他愛ない会話 15
リーナは支度を済ませた後、約束の五分くらい前にギルドの前に着いた。すると、そこには立ちながら本を読んでいるパーツの姿があった。
「早いねー!待たせないようにって思ってきたんだけど」
「いえ、待つことには慣れているので大丈夫ですよ。それより、何が食べたいですか?」
パーツはリーナの方を向くと、しおりを挟み、本を閉じた。
「ガッツリ系で!あ、でもお肉は最近食べたからなぁ…」
「ガッツリ…。なら、ラーメンなどはどうでしょう?」
ラーメンという言葉にリーナは首をひねる。魔界とここの食文化は全く異なる進歩をしているようだ。
「パスタならわかりますか?」
「うん!よく、故郷の方でも食べたよ!」
「簡単に言えば、あの麺を熱いスープと一緒に食べるものです」
「なんだかおいしそうだね!そこに行こう!」
「では、案内しますね」
リーナは昔、ゼペットに教えてもらった鼻歌を口ずさみ、パーツのうしろを歩く。ホーンラビットの時のような緊張感はなく、むしろ新しい料理を食べられるという好奇心に心が踊っている。

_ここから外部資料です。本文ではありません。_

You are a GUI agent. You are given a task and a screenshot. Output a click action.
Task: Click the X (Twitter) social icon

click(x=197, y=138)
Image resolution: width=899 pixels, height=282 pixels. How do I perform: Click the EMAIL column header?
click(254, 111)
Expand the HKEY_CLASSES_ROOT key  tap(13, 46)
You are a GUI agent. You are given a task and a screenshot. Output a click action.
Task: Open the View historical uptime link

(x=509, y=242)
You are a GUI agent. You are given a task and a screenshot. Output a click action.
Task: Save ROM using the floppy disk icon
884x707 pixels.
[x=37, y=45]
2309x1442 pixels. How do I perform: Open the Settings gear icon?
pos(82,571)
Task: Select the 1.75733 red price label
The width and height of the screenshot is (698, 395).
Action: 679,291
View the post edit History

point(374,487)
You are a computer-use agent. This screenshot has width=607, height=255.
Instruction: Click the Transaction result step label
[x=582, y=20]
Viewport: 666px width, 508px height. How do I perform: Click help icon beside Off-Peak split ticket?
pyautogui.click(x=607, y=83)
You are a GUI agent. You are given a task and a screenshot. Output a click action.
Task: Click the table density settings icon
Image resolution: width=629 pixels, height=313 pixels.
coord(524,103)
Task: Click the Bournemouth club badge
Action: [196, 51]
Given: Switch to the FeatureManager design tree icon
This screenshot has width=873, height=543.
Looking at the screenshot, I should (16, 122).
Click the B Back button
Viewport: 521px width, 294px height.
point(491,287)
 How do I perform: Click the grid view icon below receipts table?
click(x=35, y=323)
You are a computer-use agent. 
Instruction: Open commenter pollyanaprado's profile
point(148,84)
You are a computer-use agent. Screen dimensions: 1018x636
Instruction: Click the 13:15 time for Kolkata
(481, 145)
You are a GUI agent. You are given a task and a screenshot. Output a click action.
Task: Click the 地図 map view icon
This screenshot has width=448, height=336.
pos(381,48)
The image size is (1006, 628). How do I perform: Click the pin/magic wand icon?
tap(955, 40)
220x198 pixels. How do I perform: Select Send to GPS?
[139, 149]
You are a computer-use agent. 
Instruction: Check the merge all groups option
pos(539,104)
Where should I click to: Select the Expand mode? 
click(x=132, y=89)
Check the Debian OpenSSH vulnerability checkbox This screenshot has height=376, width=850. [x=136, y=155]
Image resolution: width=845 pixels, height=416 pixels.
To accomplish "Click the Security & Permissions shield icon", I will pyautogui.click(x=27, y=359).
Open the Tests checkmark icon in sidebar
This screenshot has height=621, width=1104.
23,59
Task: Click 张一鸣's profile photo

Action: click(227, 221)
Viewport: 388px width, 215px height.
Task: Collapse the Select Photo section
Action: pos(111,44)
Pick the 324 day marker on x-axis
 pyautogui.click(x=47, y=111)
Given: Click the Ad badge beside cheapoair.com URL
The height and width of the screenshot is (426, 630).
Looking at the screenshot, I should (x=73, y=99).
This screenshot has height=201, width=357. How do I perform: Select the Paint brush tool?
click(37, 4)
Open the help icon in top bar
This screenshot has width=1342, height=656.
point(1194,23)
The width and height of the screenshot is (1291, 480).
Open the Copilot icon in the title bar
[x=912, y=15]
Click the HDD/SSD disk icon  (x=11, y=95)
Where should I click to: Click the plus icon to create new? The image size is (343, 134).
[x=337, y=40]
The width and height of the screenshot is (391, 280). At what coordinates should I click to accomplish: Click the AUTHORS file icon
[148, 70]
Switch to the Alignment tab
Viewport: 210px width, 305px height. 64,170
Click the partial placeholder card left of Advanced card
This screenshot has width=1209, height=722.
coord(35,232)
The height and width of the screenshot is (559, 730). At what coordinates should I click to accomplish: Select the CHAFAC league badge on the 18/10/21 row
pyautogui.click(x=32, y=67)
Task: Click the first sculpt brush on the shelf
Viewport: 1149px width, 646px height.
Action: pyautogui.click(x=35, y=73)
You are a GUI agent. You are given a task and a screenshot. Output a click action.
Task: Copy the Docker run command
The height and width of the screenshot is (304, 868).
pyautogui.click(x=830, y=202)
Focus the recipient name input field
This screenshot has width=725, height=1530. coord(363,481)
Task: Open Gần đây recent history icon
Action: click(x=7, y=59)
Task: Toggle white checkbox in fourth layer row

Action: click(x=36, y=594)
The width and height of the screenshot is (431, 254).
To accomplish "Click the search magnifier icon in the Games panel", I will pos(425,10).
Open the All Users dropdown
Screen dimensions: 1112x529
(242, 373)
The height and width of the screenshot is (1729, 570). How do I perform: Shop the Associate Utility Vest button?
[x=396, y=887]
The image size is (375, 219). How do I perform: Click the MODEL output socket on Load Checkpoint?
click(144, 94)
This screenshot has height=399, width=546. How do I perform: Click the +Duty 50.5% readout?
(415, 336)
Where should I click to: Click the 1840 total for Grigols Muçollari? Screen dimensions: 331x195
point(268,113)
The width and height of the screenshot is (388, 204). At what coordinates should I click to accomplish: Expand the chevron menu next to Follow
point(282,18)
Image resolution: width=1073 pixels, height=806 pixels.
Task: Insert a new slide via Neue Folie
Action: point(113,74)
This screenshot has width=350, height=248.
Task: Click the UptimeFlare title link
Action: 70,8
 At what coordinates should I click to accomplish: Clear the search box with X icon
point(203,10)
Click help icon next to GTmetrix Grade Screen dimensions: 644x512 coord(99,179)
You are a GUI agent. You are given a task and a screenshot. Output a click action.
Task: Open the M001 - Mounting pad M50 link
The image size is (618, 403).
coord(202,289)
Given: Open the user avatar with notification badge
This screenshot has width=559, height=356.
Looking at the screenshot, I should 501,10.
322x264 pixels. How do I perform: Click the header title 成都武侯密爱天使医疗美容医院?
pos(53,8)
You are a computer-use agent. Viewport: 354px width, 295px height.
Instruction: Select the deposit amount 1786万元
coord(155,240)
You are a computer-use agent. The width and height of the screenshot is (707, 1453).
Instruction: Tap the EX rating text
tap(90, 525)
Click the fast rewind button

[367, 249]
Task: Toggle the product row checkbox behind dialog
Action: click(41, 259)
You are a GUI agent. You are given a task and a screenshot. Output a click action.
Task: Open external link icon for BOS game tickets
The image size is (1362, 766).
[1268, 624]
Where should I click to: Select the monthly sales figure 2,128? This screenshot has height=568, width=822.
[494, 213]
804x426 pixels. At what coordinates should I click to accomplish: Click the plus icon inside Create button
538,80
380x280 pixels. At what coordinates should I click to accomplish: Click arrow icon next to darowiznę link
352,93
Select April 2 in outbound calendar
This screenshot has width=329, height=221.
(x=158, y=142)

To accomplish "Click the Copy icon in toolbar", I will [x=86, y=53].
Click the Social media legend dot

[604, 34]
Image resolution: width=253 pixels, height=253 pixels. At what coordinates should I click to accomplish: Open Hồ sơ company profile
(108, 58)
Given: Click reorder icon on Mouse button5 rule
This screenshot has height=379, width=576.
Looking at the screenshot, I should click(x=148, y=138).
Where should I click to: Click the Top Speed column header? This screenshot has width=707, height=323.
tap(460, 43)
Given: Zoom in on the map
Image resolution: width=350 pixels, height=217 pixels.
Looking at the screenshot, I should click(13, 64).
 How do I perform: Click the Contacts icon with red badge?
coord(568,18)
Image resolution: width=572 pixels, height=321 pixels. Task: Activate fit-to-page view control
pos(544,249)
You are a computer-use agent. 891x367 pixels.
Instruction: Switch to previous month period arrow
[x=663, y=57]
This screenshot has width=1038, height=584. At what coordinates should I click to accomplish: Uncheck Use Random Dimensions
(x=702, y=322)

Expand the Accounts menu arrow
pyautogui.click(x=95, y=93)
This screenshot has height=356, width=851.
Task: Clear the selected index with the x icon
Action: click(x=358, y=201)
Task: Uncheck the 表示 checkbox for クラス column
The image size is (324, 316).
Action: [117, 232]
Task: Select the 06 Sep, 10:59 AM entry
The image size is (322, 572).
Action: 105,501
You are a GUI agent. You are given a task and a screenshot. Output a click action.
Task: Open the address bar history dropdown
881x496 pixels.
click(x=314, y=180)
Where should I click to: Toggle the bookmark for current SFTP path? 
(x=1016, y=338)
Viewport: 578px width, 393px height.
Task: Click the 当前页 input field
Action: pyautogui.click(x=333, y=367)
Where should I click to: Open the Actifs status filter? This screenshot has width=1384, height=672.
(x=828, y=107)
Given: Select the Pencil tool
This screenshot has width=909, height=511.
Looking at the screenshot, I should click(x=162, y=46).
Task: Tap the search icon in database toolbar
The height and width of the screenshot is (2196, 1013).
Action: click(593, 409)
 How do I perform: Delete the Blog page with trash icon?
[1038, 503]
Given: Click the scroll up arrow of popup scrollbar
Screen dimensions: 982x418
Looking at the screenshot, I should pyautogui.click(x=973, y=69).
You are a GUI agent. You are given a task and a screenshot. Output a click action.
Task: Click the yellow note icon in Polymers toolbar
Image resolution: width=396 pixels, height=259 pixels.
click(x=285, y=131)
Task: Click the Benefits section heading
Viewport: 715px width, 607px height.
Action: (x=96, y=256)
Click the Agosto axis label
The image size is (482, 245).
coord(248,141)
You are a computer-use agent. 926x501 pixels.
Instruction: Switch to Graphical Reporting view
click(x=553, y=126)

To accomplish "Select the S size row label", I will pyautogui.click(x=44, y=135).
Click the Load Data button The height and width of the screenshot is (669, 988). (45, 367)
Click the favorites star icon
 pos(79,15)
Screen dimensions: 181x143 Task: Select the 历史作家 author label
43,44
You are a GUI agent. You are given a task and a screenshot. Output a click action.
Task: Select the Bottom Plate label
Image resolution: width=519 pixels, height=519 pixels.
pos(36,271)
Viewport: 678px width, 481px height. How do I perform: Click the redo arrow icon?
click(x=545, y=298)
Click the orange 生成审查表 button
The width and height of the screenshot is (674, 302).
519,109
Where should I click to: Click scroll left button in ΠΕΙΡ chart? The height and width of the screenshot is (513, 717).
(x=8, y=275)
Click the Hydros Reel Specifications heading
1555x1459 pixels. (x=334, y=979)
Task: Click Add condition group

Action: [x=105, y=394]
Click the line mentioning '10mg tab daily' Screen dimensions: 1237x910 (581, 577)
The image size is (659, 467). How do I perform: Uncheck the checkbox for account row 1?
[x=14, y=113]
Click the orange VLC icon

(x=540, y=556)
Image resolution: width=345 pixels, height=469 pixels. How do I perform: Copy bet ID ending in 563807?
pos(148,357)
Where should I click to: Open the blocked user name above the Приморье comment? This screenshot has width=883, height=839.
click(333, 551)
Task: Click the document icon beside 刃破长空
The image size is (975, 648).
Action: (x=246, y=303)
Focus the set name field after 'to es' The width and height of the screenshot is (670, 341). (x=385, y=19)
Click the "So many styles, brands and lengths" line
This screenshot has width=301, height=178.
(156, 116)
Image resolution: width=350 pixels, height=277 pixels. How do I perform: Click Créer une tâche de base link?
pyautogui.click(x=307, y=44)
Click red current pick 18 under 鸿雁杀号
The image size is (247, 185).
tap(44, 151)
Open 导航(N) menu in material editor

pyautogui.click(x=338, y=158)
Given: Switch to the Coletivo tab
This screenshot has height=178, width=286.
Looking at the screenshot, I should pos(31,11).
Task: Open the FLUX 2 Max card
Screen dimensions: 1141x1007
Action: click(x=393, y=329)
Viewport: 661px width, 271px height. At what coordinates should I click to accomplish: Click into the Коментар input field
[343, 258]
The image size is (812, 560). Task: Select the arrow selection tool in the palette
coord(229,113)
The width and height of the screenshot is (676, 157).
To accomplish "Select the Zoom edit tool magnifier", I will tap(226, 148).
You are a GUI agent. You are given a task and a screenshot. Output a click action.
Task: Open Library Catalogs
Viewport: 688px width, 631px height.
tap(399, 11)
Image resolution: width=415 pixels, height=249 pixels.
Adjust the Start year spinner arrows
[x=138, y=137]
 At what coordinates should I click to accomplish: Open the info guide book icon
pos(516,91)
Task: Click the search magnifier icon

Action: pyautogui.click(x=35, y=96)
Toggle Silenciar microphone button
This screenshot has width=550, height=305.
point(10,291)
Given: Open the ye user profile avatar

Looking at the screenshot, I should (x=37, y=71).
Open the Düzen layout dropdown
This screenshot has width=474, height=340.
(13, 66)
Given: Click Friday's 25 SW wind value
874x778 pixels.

「着きました。ここが王国で一番人気のラーメン屋です」
一番人気というだけあって、店の前には行列が作られていた。リーナは王国に来てから、初めてこんなに
人が並んでいるのを見た。
「すごい人だね…」
「他の店に行きますか?ここ以外にもラーメン屋はありますが」
「ううん、ここにしよう!これだけ並んでるなら、絶対美味しいよ!」
そう言ってリーナとパーツは列の最後尾に並んだ。店の中から何人も入っては出て行ってるので、回転はしているようだ。
「そういえば、パーツ君が冒険者になった理由、私はすごくカッコいいと思ったよ」
「え?」
急な話題にパーツは気の抜けた声を出す。
「すべてを知りたいってことは人の意見や偏見に流されたくないってことでしょ?それって何かを決めるにはとても重要だと思うから」
「は、はぁ…」
リーナは自分の目的と重なるとこがあるからか、言葉に熱意がこもった。
「すべてを知るってことは全てを決められるってことなんだよ!」
「全てを決める…。意味はよく分かりませんが、ありがとうございます」
パーツの口元が微かに緩む。リーナは初めて見たパーツの笑顔にうれしくなり、自分も笑う。
「リーナさんは、不思議な人ですね。こんな僕にここまで優しくしてくれるなんて」
「そうかな?そう思うのはきっと、パーツ君が優しい人だからだよ」
他愛ない会話をしているうちに、二人は店の席に座り初めてのラーメンを堪能して店を後にした。